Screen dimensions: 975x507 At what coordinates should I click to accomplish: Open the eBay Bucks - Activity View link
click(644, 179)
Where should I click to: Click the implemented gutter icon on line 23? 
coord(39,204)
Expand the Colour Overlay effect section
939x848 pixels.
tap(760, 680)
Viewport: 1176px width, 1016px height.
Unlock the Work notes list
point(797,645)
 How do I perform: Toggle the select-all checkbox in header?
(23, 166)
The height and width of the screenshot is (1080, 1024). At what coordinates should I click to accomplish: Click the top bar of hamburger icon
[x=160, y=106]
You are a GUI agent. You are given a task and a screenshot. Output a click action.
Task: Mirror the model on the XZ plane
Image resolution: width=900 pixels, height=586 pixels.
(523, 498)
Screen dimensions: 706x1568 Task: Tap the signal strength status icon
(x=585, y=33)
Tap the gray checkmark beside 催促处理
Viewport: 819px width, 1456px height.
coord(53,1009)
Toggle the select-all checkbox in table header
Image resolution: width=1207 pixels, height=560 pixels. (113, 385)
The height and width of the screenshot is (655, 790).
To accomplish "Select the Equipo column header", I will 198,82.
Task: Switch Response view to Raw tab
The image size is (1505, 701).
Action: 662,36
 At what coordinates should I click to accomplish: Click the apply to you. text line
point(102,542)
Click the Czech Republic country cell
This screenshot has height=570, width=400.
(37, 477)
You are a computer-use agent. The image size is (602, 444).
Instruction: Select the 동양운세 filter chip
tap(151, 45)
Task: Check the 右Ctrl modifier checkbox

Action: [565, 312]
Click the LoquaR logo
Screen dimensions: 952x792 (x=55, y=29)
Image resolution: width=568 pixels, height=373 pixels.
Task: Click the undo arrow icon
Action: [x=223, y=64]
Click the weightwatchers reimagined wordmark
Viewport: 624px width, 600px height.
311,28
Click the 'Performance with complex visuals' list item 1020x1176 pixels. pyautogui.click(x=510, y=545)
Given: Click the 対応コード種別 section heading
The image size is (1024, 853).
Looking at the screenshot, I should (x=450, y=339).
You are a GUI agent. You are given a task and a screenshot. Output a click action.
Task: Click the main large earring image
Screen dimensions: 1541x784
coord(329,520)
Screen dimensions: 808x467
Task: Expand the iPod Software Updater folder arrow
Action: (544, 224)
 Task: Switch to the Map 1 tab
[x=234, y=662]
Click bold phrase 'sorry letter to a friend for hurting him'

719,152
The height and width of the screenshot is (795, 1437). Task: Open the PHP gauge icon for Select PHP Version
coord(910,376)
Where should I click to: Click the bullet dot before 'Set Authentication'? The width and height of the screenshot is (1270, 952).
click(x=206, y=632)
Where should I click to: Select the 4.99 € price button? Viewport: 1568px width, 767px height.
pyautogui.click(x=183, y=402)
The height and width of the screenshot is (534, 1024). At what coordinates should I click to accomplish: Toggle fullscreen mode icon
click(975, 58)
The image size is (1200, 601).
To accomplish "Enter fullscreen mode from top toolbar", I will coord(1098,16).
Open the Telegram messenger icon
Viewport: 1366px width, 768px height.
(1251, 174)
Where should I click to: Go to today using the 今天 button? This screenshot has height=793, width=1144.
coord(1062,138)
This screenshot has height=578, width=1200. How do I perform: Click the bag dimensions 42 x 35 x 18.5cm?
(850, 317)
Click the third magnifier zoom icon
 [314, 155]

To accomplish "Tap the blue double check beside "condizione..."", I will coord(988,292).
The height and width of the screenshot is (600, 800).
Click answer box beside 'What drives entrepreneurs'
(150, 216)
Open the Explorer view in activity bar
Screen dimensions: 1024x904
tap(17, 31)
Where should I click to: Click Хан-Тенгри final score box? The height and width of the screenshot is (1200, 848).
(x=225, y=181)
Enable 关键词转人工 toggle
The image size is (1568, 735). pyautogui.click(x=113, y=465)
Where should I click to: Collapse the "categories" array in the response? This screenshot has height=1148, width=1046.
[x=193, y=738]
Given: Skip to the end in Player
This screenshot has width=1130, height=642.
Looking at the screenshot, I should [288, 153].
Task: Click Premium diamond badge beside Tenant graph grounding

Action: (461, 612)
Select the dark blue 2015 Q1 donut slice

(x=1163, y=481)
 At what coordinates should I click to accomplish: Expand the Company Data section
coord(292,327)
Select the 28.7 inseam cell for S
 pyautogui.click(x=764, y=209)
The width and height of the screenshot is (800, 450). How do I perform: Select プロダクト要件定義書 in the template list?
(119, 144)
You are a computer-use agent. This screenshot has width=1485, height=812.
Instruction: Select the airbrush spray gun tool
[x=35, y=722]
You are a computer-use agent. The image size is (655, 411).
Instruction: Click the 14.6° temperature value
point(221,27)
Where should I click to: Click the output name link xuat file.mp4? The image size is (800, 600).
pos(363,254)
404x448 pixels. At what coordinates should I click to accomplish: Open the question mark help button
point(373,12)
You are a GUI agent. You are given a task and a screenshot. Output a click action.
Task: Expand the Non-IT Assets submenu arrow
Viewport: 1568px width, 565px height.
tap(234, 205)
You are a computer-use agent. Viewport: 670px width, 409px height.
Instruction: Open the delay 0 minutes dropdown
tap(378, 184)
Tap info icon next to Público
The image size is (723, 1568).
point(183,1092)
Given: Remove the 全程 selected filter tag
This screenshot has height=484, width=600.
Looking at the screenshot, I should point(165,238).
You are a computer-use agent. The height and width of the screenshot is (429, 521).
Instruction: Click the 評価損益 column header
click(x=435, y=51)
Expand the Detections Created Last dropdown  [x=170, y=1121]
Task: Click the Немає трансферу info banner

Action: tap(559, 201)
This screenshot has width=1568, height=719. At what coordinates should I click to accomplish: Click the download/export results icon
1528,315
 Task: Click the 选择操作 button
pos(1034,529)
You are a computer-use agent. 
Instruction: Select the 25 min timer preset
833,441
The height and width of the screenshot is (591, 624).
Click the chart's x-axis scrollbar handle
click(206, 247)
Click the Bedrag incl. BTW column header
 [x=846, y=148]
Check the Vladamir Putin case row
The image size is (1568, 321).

- PROBLEM DESCRIPTION:
Give again exactly, and only, the lines above starting at the one with "Task: Click Premium" and ending at the one with "You are a computer-use agent. This".

- ANSWER FOR THIS EXERCISE:
Task: Click Premium diamond badge beside Tenant graph grounding

Action: (461, 612)
Select the dark blue 2015 Q1 donut slice

(x=1163, y=481)
 At what coordinates should I click to accomplish: Expand the Company Data section
coord(292,327)
Select the 28.7 inseam cell for S
 pyautogui.click(x=764, y=209)
The width and height of the screenshot is (800, 450). How do I perform: Select プロダクト要件定義書 in the template list?
(119, 144)
You are a computer-use agent. This screenshot has width=1485, height=812.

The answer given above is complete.